■ Activity
Tally up the lines below that contain the word "navigation" and give the total alone.

■ Records to use
┄┄┄┄┄┄┄┄┄┄

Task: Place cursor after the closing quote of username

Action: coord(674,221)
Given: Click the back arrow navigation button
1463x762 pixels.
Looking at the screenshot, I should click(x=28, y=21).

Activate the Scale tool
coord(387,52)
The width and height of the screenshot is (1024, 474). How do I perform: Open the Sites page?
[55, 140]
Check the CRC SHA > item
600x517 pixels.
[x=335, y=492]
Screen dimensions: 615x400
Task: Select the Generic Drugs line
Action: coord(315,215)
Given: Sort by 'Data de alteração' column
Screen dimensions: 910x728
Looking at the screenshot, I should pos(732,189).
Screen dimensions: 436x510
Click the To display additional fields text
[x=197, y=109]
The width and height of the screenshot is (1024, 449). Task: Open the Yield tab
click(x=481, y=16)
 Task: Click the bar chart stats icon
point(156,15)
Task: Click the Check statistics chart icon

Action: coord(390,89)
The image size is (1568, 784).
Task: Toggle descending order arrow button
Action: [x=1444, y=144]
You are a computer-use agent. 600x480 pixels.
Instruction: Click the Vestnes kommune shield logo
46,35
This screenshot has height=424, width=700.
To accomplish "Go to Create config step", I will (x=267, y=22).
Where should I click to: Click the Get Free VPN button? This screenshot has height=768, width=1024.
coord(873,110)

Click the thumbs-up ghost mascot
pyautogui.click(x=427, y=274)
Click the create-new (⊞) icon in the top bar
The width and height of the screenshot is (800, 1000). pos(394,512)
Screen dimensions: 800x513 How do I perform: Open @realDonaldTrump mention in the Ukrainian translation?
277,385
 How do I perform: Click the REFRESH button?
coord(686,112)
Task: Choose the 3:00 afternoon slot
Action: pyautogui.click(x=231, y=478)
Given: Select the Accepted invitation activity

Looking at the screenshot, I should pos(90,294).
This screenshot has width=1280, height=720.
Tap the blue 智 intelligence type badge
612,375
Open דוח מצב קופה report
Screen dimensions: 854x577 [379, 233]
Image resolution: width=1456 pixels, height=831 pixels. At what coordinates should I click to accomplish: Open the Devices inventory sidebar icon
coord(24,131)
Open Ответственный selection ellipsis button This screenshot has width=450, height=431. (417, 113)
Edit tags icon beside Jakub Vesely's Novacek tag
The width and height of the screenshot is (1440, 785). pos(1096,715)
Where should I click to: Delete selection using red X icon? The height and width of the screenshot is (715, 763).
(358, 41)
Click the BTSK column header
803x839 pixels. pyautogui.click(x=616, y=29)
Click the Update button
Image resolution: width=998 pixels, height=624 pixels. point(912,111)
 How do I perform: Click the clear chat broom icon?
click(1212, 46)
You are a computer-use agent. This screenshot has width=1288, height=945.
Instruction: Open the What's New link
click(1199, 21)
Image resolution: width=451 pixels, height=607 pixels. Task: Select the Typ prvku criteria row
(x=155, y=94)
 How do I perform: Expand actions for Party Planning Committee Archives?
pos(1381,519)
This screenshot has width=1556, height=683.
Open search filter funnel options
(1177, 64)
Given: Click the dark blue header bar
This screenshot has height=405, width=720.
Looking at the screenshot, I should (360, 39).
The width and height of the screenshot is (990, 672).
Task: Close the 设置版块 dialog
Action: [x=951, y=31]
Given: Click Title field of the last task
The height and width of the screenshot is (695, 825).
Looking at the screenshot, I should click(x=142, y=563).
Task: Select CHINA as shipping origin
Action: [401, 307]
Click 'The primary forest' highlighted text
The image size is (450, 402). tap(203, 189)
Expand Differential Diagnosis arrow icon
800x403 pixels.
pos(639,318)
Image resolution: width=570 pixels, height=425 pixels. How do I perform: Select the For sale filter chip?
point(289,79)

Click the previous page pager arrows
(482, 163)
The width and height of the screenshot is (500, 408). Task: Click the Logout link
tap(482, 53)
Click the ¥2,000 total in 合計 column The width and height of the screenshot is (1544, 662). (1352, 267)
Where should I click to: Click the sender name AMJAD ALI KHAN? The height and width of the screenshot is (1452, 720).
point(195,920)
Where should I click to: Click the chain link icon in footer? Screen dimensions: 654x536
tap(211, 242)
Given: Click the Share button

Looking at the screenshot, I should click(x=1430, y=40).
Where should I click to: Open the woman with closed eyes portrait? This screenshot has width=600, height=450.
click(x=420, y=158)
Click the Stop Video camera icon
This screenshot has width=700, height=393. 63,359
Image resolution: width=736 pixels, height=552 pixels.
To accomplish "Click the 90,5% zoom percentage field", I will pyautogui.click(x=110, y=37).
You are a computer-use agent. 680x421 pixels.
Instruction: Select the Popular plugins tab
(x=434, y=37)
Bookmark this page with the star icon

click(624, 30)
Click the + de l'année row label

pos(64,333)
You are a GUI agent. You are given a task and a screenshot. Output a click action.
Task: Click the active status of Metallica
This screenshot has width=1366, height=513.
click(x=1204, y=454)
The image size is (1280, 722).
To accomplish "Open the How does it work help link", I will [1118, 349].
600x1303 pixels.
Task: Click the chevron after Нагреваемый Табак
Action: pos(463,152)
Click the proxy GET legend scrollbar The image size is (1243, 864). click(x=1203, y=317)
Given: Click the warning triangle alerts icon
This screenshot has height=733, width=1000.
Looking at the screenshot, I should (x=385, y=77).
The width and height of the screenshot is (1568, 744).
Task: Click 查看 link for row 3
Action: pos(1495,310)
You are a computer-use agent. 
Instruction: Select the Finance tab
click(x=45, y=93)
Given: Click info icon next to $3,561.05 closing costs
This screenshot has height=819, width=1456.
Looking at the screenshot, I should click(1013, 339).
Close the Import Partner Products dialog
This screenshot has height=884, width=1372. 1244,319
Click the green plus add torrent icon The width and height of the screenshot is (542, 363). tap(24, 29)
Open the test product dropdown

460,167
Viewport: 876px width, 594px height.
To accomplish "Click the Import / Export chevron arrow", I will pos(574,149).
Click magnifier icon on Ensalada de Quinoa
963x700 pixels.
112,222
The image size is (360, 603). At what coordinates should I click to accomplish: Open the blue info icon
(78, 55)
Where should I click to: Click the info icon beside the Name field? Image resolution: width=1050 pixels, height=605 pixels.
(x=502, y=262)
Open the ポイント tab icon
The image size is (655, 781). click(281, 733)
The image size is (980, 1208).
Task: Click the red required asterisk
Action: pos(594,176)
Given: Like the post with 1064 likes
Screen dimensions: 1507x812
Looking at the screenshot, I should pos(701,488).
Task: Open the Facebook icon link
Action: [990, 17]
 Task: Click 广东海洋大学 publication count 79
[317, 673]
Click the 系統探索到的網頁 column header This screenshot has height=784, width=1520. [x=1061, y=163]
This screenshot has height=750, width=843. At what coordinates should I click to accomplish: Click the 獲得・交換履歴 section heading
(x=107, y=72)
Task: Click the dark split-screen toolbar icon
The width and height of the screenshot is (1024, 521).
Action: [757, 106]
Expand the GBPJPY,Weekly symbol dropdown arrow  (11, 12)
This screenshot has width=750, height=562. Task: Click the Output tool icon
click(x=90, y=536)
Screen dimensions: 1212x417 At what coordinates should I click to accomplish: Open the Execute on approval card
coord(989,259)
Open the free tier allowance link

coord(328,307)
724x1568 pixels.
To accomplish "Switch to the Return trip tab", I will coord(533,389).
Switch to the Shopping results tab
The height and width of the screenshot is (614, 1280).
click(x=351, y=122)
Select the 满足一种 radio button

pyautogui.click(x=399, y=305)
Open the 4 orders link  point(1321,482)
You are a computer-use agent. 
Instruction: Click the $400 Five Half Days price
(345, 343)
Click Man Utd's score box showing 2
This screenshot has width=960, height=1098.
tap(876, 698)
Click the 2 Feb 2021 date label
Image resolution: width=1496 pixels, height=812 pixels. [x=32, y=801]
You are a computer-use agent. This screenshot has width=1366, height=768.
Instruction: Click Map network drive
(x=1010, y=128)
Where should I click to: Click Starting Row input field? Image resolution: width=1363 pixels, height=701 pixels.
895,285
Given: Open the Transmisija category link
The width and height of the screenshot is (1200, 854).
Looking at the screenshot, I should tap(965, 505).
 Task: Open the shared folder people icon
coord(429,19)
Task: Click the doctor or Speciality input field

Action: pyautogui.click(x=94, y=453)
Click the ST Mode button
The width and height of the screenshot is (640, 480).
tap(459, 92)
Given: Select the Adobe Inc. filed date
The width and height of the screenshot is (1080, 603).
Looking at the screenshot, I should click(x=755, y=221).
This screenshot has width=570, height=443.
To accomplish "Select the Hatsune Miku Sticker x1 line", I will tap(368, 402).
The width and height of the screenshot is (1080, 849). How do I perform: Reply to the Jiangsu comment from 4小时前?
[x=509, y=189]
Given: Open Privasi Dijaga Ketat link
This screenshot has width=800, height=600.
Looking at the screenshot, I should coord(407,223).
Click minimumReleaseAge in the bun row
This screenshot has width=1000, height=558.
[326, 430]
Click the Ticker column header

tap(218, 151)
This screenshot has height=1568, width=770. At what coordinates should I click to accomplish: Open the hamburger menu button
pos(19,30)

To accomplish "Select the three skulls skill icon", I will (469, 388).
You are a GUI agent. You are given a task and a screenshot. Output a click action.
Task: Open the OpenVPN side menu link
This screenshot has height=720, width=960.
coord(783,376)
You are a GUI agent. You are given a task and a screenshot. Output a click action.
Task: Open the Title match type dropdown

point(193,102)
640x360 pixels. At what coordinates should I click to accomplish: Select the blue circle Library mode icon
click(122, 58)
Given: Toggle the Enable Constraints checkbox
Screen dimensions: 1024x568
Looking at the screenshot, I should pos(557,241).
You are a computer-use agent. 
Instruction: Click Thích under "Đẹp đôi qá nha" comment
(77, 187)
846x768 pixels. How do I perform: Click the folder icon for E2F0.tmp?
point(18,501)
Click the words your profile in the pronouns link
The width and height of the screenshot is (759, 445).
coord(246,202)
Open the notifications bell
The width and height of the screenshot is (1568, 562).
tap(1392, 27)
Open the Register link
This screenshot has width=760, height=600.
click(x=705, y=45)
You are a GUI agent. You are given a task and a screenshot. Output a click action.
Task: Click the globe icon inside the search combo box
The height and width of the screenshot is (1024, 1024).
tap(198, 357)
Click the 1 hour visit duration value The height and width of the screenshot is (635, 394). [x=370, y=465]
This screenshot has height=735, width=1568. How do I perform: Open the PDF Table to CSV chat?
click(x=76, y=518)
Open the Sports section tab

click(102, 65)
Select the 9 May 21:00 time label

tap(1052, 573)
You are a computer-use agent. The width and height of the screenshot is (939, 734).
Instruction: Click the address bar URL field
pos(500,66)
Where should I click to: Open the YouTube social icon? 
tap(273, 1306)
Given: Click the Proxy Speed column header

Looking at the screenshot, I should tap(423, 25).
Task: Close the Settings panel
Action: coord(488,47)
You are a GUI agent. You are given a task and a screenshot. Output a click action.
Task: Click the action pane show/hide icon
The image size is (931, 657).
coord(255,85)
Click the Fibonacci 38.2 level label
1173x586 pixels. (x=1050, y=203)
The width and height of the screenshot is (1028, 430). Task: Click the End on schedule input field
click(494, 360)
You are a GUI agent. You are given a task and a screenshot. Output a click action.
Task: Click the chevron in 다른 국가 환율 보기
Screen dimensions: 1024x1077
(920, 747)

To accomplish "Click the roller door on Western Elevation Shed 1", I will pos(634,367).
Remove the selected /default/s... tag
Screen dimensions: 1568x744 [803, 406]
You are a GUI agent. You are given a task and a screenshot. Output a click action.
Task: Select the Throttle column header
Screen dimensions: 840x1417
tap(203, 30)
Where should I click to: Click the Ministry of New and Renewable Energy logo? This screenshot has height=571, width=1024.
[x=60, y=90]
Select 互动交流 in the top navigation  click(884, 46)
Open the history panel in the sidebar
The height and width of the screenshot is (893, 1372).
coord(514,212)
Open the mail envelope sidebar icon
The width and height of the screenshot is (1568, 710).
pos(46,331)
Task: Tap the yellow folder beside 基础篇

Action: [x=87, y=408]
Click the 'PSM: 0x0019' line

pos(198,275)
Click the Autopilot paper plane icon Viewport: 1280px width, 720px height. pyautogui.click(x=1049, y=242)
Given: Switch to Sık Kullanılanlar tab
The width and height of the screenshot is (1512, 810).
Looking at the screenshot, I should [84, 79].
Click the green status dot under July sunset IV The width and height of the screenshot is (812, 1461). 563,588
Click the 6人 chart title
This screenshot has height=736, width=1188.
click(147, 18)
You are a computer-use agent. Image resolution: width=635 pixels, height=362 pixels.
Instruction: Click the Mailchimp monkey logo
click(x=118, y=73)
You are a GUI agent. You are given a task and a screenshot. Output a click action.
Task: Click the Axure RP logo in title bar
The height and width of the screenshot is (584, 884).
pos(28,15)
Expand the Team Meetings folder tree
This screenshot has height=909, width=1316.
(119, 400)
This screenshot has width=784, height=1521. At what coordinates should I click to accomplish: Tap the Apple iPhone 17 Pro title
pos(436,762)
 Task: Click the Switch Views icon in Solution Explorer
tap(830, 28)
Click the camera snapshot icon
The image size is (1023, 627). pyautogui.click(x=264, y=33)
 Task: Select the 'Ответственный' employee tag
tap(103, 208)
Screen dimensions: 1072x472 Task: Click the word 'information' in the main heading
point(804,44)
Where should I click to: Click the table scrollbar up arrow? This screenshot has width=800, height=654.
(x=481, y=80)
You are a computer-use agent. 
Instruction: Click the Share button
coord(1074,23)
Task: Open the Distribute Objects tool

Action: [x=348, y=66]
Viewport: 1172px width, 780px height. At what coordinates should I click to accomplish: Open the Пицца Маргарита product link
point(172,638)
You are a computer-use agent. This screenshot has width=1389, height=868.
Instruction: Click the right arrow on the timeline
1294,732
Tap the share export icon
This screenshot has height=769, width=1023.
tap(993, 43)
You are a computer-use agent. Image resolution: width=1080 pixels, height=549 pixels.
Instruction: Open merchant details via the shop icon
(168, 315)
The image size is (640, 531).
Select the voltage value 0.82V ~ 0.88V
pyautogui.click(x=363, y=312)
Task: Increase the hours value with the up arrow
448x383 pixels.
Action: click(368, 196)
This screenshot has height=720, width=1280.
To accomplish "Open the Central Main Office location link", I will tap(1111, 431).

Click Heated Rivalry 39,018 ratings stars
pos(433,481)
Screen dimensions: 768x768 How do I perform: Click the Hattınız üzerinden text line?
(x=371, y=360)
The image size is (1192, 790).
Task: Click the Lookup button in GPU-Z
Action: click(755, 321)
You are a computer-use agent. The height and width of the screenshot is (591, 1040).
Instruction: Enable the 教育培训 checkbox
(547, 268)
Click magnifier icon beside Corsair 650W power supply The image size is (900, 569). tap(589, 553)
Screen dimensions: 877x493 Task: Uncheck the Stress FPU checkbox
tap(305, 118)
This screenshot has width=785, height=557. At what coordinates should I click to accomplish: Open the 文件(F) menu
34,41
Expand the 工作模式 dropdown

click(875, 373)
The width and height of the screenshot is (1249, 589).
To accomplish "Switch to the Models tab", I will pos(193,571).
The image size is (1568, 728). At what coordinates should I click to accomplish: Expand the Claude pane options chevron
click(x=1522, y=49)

┄┄┄┄┄┄┄┄┄┄

■ The answer
2